MAF Training Zone

What is MAF training?

MAF stands for Maximum Aerobic Function.
This training method focuses on improving the function of the aerobic system, the fat-burning engine responsible for fuelling all of the body’s needs.

A well-functioning aerobic system leads to:

  • Burning more body fat for fuel and a leaner body as a result.
  • Increased overall energy and brain function.
  • Greater endurance, strength, speed and physical fitness.
  • Injury and disease prevention.
  • Many other improvements in all areas of life!

Using a heart rate monitor makes MAF training a lot easier.
We whole-heartedly advocate the use of the POLAR brand of Heart Rate Monitors. (See what I did there?)   

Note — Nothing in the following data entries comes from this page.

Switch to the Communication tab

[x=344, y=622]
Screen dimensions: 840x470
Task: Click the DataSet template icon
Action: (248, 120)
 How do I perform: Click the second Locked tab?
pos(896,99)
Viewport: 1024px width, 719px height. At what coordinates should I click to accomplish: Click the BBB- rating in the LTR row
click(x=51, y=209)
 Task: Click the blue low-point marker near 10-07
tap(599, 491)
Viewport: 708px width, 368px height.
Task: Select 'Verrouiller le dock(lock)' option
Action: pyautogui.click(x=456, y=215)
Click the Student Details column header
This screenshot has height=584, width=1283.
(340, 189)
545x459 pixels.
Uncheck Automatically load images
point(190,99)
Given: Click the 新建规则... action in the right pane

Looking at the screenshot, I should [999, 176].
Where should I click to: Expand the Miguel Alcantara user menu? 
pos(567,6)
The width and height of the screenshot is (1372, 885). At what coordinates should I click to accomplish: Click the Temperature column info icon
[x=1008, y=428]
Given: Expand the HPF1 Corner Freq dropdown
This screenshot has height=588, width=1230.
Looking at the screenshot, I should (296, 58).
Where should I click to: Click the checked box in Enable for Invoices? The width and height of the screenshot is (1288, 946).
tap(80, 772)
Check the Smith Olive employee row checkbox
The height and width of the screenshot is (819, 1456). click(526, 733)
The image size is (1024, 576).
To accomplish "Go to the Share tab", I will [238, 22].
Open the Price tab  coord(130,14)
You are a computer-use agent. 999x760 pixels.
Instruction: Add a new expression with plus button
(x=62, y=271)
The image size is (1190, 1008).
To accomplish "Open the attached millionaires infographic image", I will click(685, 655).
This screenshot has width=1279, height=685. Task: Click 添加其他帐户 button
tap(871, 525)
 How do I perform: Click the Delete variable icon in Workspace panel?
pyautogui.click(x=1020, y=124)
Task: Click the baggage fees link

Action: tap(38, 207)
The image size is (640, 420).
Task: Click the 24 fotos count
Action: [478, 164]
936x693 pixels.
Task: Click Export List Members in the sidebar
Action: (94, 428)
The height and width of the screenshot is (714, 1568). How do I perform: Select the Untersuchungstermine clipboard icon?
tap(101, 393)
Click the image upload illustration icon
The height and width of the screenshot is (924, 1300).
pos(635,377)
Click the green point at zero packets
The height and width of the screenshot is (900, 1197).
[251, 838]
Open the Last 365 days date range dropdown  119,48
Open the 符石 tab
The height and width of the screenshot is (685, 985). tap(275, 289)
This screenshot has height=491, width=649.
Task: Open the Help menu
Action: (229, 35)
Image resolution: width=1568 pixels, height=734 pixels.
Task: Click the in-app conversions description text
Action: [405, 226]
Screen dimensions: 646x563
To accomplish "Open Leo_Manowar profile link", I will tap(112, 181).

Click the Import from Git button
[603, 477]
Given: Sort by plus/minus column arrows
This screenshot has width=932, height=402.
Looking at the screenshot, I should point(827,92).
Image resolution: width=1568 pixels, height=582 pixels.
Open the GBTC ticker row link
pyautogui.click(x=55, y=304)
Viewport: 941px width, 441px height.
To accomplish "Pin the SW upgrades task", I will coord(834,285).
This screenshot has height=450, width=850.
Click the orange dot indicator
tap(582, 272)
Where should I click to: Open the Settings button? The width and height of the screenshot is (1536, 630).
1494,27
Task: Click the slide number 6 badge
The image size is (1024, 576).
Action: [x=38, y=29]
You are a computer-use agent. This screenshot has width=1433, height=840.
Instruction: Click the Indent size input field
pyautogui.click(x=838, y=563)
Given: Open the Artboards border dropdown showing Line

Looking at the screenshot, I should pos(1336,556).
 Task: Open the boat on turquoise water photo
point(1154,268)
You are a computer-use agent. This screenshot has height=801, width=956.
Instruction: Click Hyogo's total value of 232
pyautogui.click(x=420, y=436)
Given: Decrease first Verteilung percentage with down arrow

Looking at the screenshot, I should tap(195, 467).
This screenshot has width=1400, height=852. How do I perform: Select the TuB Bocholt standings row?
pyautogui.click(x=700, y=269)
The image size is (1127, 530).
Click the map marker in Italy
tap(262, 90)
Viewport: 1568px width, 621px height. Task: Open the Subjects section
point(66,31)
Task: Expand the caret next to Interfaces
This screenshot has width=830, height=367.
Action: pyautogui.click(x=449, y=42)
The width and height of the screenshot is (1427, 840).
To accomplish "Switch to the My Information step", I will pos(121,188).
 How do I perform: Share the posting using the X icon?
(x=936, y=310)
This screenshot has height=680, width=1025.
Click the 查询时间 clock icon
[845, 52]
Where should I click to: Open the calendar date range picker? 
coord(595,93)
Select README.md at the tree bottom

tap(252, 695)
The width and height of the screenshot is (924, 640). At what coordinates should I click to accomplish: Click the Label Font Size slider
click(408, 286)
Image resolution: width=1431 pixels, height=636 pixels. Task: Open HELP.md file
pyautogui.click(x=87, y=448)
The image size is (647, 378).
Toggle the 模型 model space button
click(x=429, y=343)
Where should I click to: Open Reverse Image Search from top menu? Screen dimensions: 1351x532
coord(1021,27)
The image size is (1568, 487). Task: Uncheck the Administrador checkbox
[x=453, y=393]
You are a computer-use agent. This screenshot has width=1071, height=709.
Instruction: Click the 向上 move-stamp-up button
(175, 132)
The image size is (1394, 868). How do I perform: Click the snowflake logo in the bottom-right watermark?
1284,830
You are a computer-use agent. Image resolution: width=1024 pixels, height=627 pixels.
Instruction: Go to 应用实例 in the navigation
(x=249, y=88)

Why is MAF training so slow?

Should your aerobic system be underdeveloped, it will take a few weeks for your body to get used to the lower intensity training.
Don’t worry, the body is very adaptable and improvements will happen.
Initially, it will be hard on the ego to go so slow, but if you have a little patience, you will be very happy with the results.
I have found that after taking a full months break after the racing season ends that I need to walk on the uphills when I start running again.
Every season, however, the time before I can run the hills becomes shorter.

Traditionally, it was thought that only anaerobic training (speed work) builds speed.

However, developing the aerobic system first, before attempting any hard work, is ideal; and you get faster without the “wear and tear” (and possible injuries) that often accompanies anaerobic training.

Is there one MAF training zone for all sports?

Yes, although all sports will have different maximum heart rates (running being higher than cycling, cycling being higher than swimming), MAF training focusses primarily on your body’s Aerobic Functioning so it is necessary to use different training zones initially.

Later, once you stop improving on MAF training, higher and sports-specific intensities can be introduced into your training program.